Организационная война вместо обычных боевых действий, направлена на захват или уничтожение контура управления. В ходе ее предполагается уничтожить наиболее опасные для противника подсистемы управления. По окончании предварительной фазы начинается активная фаза, когда в процессе большого политического давления инициируется уничтожение прочих структур, а но достижению победной фазы в ней открывается возможность велеть порабощенным уничтожить что-то еще. Для того, чтобы организационная мощь не вернулась.

Если совсем коротко назвать то, что происходит в этой области, то это будет звучать так: убийство государства. Не сразу, как это бывает в обычной военной агрессии. А по частям. И не в плане поэтапного территориального захвата, а в плане функциональном. Сегодня — это одна уничтоженная функция, завтра — другая. Возникают зияющие черные бреши в обороне системы управления государством. Итак до полного исчезновения, или вернее, до тех пор, пока не наступит тот порог, за которым уже, можно атаковать систему без опасения, что она сможет отстоять свою независимость или не утратит способность к стойкому сопротивлению.

То есть, в идеале должна быть полноценная структура (отсутствие в ней зияющих брешей — особенно хорошо заметных со стороны), или, наоборот, дублирования функций и др. вносящих разноголосицу, успешные темпы и верное направление развития.

Такого рода явления, как «перестройка» относятся к специальным действиям, таким как «Конциентальная операция — хорошо скоординированные, психологические по форме, цивилизованные по содержанию и информационные по средствам широкомасштабные действия но дезориентации противника, подмене его ценностных ориентиров» [27. Т. 1. С. 1004].

Собственно говоря, в изложении этого вопроса есть одна весьма значимая трудность — а именно восприятие самой сущности явления.
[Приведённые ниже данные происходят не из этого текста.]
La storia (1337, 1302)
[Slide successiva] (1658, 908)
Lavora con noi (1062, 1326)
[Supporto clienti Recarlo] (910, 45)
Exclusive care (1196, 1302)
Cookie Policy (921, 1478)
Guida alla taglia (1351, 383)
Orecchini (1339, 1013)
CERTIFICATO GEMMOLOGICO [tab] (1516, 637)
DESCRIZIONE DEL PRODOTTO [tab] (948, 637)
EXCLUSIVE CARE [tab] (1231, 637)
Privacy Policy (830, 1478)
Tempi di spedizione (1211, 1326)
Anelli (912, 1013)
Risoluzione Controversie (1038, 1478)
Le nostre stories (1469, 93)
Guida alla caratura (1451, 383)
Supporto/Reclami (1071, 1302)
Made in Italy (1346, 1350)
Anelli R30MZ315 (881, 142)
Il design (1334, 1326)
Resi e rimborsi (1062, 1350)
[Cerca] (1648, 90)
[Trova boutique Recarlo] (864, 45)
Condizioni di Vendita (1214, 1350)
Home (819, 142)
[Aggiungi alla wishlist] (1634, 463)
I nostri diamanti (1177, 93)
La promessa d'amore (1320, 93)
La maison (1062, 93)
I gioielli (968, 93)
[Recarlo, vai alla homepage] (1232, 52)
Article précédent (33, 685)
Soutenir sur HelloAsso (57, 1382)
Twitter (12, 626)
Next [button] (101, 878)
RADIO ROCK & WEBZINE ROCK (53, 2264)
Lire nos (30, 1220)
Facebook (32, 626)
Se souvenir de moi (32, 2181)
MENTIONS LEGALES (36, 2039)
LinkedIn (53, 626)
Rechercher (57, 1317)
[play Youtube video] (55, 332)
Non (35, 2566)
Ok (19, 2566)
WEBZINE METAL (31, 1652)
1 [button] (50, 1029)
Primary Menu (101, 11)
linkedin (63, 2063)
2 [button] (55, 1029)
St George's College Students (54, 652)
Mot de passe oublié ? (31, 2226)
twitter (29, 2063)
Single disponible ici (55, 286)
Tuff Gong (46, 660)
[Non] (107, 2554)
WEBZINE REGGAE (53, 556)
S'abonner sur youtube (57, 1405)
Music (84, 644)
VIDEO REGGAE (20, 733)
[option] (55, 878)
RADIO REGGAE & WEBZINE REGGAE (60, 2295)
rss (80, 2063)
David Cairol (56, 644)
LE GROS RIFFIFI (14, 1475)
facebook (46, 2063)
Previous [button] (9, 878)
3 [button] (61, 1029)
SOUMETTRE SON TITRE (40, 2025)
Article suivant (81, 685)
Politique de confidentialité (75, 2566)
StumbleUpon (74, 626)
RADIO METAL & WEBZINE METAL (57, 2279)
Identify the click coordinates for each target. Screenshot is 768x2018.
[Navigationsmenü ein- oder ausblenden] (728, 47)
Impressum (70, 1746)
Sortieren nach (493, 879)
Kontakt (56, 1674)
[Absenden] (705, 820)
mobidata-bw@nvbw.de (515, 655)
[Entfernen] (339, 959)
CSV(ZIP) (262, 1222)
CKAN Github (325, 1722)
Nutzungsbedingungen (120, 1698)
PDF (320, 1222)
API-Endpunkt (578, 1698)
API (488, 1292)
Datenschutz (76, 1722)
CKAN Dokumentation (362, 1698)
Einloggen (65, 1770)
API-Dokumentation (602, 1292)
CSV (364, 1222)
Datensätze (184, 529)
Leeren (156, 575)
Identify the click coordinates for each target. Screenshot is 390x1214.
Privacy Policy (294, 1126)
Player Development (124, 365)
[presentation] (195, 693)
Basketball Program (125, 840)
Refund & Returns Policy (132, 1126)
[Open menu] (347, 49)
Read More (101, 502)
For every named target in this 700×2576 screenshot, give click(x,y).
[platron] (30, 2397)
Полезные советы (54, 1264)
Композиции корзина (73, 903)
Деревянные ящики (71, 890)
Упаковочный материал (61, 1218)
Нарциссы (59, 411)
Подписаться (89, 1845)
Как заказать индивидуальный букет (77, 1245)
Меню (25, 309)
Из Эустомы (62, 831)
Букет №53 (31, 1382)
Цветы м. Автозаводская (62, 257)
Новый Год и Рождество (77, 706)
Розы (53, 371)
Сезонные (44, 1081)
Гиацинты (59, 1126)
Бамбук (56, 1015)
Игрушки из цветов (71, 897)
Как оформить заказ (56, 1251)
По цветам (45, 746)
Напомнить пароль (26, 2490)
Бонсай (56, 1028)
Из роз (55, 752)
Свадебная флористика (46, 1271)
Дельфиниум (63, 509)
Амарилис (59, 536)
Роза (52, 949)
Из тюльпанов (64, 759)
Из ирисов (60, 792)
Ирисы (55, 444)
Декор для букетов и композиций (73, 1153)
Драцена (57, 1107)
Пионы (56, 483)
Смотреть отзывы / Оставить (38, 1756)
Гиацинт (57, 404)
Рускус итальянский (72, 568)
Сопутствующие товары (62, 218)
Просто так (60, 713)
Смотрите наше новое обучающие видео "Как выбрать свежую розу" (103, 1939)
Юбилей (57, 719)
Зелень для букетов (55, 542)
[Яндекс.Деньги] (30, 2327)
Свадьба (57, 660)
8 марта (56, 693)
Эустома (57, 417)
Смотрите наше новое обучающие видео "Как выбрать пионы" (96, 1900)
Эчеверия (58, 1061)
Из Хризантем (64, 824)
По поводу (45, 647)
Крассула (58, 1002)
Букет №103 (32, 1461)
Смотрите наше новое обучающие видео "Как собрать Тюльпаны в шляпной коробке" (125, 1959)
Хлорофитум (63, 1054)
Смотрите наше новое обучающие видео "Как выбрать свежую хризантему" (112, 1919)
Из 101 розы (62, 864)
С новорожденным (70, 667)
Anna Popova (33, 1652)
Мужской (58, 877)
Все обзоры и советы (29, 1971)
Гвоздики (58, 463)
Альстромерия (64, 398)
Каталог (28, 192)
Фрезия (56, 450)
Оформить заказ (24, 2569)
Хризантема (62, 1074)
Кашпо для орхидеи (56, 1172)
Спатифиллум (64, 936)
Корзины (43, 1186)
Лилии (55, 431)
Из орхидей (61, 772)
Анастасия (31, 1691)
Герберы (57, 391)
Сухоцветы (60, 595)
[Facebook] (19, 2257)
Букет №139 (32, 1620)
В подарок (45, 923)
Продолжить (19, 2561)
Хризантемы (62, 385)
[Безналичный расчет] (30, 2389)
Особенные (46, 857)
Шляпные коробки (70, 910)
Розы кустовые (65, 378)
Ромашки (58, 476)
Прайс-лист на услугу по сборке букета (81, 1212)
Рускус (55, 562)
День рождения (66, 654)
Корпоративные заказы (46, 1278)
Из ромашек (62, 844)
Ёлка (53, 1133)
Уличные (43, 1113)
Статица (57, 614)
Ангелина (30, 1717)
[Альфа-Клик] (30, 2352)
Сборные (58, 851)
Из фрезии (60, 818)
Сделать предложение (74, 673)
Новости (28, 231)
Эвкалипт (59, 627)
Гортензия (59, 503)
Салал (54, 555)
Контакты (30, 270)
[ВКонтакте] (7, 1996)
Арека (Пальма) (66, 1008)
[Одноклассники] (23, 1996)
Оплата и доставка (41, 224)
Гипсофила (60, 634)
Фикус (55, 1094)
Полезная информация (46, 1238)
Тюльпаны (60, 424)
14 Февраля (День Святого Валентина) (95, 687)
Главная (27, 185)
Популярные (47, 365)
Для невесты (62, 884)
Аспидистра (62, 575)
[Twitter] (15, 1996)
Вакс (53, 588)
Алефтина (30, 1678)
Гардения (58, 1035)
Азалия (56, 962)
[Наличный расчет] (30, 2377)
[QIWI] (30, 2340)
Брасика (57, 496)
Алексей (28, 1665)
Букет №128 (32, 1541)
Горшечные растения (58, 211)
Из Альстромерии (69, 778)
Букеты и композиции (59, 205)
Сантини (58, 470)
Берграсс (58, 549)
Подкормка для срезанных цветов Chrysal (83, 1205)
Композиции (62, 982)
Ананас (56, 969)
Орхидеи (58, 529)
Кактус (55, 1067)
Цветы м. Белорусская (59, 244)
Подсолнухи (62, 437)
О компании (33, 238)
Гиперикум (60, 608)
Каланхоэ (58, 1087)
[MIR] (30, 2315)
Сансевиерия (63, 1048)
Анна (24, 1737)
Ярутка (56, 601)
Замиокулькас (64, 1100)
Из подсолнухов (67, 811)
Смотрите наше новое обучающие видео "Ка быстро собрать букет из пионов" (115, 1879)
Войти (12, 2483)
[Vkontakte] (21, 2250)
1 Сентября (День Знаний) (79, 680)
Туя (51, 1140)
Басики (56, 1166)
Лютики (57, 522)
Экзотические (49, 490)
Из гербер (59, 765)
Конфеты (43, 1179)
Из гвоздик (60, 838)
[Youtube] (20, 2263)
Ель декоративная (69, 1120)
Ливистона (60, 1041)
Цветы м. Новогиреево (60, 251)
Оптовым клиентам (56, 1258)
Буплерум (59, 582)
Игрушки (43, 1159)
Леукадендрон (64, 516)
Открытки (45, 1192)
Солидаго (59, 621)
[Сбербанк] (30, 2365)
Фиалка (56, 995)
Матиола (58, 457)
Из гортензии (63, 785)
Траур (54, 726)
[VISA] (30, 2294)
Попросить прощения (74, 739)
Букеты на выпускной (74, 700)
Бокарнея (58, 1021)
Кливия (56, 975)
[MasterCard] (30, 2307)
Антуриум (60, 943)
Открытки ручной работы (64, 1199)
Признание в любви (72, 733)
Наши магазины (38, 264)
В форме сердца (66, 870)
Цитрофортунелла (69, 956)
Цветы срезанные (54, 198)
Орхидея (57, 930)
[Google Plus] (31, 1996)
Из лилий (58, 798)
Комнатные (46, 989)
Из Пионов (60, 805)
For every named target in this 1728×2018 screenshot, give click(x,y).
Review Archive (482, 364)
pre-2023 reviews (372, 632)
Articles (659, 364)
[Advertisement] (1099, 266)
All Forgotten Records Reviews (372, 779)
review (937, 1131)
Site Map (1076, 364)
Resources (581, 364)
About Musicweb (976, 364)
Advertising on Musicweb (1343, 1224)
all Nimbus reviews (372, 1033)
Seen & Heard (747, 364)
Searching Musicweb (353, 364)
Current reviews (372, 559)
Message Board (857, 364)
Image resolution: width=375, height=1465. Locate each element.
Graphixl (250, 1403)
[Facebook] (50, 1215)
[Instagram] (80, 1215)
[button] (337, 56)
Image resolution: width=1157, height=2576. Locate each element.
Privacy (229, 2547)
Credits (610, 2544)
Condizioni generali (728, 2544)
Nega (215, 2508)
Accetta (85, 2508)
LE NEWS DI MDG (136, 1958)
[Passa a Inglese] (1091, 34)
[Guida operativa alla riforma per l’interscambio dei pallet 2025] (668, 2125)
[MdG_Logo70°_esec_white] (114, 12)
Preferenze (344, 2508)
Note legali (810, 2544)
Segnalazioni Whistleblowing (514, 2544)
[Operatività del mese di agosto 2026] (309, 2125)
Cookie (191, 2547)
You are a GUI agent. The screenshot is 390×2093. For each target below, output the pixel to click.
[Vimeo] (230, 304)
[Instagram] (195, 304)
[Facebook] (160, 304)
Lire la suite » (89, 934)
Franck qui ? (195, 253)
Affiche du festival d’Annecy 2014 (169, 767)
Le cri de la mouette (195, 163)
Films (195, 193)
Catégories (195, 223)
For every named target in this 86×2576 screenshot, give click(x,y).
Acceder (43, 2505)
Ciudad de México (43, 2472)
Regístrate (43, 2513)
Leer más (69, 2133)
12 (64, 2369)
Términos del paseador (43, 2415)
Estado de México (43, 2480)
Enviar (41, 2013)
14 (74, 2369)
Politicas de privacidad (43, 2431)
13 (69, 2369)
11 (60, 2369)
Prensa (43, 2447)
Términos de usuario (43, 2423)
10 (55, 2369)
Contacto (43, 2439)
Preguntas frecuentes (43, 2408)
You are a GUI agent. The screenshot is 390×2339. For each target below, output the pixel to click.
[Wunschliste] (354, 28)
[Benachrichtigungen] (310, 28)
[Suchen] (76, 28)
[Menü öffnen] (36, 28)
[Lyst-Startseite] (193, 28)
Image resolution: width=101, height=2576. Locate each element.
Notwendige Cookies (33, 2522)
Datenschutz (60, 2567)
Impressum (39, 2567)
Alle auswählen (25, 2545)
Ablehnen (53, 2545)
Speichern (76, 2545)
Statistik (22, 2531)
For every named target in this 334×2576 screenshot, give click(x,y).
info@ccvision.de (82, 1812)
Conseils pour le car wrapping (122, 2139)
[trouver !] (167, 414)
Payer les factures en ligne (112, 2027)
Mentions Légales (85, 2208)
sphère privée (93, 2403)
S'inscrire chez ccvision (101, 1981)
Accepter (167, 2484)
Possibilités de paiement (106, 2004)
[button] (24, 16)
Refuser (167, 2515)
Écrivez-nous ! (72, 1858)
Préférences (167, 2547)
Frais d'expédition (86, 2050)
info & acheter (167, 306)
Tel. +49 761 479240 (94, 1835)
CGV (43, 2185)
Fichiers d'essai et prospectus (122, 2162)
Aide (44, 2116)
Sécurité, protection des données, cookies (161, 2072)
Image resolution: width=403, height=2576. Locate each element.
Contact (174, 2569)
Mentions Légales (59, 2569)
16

Во-первых, здесь речь идет только о некоторой части общей картины всего того, что относится к науке управления. Для того, чтобы было до конца ясна тема широкому читателю нужно иметь довольно полное понимание (а не отрывочные представления и элементарный здравый смысл) о менеджменте. Чтобы преодолеть это ограничение в связи с конкретными событиями в контуре управления СССР автору было бы желательным показать всю управляющую подсистему (Политбюро ЦК КПСС, Секретариат, аппарат ЦК КПСС, Верховный Совет СССР, Совет Министров СССР) во всей полноте, а не только перечислением жестких противоречий и невинных коллизий, рассказать всю управленческую сторону истории СССР, рассмотреть изменения в структуре КПСС — уверен, что тема это не только поучительная, но и интересная и со временем могут появиться книги по этому вопросу. Увы, но рамки настоящей главы не позволяют это сделать.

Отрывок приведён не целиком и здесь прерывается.